Submitted to: Journal of Environmental Quality
Publication Type: Peer Reviewed Journal
Publication Acceptance Date: 11/16/2012
Publication Date: 2/1/2013
Publication URL: http://handle.nal.usda.gov/10113/60618
Citation: Beeson, P.C., Sadeghi, A.M., Lang, M.W., Tomer, M.D. 2013. Evaluating the effect of digital elevation model resolution on sediment prediction in water quality models. Journal of Environmental Quality. 43(1):26-36. Interpretive Summary: Hydrological models are tools used to assess many water resource engineering problems from contaminant transport and soil erosion rates to flood or drought potential, to name a few. But these models need appropriate input data to perform well. One improvement to data collection is a highly accurate airplane mounted laser altimeter, which can be used for mapping the land surface rapidly at 10 times the resolution of prior methods. However, this finer resolution overestimates the amount of soil loss predicted. Users of this new data should be cautious of this consequence and calibrate the models accordingly.
Technical Abstract: Moderate resolution (30 m) digital elevation models (DEMs) are normally used to estimate slope for the parameterization of non-point source process-based water quality models.
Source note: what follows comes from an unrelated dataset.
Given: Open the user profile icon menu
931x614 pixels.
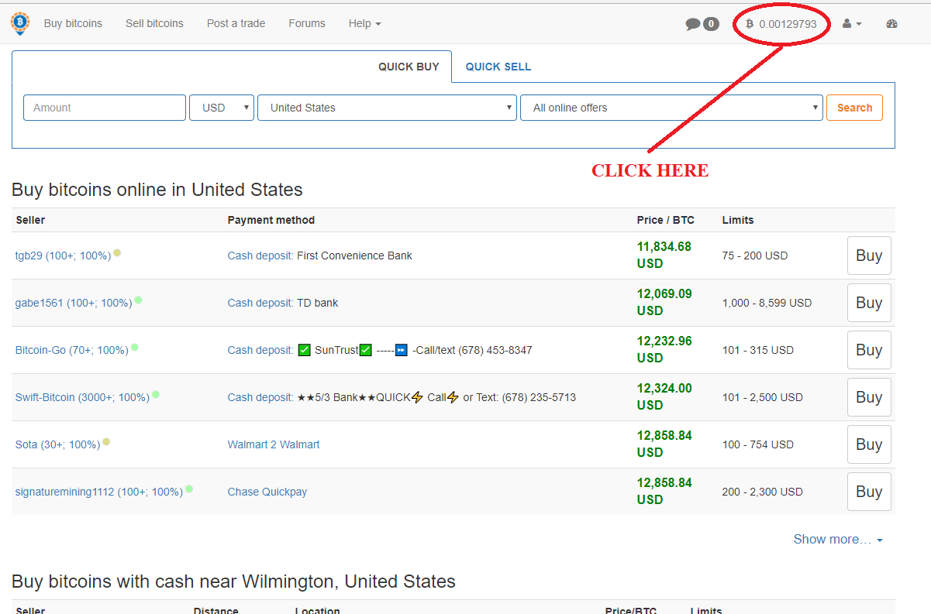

These models, such as the Soil and Water Assessment Tool, utilize the Universal Soil Loss Equation (USLE) and Modified USLE to estimate sediment loss. Among the critical parameters in USLE, is the slope length and steepness factor which has shown to have significant effect on sediment loss estimations. Depending on slope range, a twofold difference in slope estimation potentially results in either as little as 50% change or as much as 250% change in the LS factor and subsequent sediment estimation. Recently, the availability of much finer resolution (~2-3 m) DEMs derived from Light Detection and Ranging (LiDAR) data have increased. However, the use of these finer resolution data may not always be an appropriate choice, because slope values derived from fine spatial resolution DEMs are usually significantly higher, often more than twofold than those estimated from coarser DEMs, which results in considerable variability in model sediment output estimations. This paper addresses the implications of parameterizing models using slope values calculated from DEMs with different spatial resolutions (90, 30, 10, and 3 m). Overall, we observed a two and a half fold increase in slope from the 90m to 3m DEMs, which has a 130% increase in soil loss estimate from the USLE calculation. LiDAR application in water quality models should be used with caution, because it can result in unrealistically higher slope calculations and shorter slope lengths, which changes the amount of sediment loss.